> Document passage
╔══

# Forum Home Renovation Sub Flooring  Lifting front of house and replacing Strip Ant Capping

## kungy

Hi Guys,  
So i've done some reading already and so far haven't seen anything specific for my situation. 
At the front of my house i'm looking to install a small low front deck (4000mm by 2000mm deck) with a finish height 600mm above the ground. I'm well aware of the risk associated in regards to termites etc, so i'm hoping to take as many precautions as possible by making the deck freestanding and also ensuring the integrity of the strip ant capping. The current ant capping is rusted in sections (See photo 1) so it needs to be replaced with new flashing/capping with termite proof silicon at the corners joins before the deck goes in. Hence my dilemma. 
Looking at other posts where replacing ant capping for a stump/pier looks straight forward with the right gear and access under the house. Gear and access under the house for this lift will be fine. 
What i'm hoping you can assist me with if i have 2 or 3 bottle jacks, what is the best strategy to lift the front of the house to replace the new caps (front birds eye facade sketch is attached)? If i were to use a timber or metal beam could i conceivably lift the front in 3 lifts as per my attached diagram, or would i have to do a number of small lifts which would mean the flashing could not be replaced in 3 long lengths for each edge but rather short lengths that would look messy and potentially less effective at detecting termites?  
Replacing ant caps sounds straightforward but i haven't heard anyone talk about ant capping strips.  
Any tips/advice/reassurances? 
Thanks in advance

----------


## Marc

Wow! replacing the ant cap sounds like a big undertaking. Didn't even think anyone does it.

----------


## Snipper

If you have plasterboard inside then expect some good cracks.  Be very careful around the windows.  Get another bottle jack for every bearer resting on the base brickwork and lift all your walls together if you want to do this safely with minimal damage to anything.  Better yet, get some professional advice/help as it is not really a diy er

----------


## Pulse

I've done it when re stumping, as snipper said, lots of different jack points to lift evenly, join the sheets with termite resistant silicone.  
Sent from my iPhone using Tapatalk

----------


## kungy

Interesting. Thanks for the feedback. Given the small size of the job, I think it's doable with a slow, consistent and steady approach (I hope). We haven't really touched the interior bar some painting and newish windows. Given that I think I'd only need to raise it 5mm-10mm I would hope minimal issues with windows etc. I might just try one edge and do a proof of concept to remove the ant cap. If it comes out easily with minimal impact to the house then I'd assume putting new capping down should be fine.  *Option 2* - Given that ant caps do nothing (ie they are just visual aids only). I'm wondering whether I'd be better off just painting a white strip on the brickwork for pest inspections to highlight any termite tunnels and leaving it like that. I do intend to organize a proper pest annual inspection in due course which would involve remove some of the eventual future decking for visual checks under the deck.  *Marc/Snipper* - if it doesn't sound common you're probably right. In all my searches I can't find anyone nearby who does restumping etc near the Parramatta area. I'm willing to go professional if I could at least find someone to do it! If anyone has any names, happy to take reccomendations.....

╚══

> Exercise requirements
In the ant capping thread, what finish height above the ground is planned for the front deck? The material is not needed here.

> Extracted records
╔══

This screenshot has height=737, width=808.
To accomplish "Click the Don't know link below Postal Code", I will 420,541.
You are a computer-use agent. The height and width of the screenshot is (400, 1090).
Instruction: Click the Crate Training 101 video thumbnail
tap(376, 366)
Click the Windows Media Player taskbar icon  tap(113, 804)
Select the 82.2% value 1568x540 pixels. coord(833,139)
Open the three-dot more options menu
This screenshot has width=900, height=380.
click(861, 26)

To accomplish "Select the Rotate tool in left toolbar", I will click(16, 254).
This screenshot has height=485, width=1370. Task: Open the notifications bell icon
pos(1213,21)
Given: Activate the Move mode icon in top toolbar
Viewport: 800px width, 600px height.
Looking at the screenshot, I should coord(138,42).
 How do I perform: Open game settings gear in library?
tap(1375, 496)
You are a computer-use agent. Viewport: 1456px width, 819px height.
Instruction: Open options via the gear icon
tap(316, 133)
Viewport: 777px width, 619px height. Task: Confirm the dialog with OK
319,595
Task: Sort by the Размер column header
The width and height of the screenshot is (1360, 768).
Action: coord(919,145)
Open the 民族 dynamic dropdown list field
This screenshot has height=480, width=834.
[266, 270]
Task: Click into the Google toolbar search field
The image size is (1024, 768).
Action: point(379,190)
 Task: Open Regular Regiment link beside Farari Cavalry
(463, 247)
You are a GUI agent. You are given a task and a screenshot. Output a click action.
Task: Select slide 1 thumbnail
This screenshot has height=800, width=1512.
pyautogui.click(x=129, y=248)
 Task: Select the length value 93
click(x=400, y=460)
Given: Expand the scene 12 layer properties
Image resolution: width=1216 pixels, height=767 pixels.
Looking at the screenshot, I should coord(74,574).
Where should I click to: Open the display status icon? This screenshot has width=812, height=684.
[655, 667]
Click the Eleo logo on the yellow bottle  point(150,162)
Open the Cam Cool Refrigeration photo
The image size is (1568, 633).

╚══

> Written response
600mm above the ground.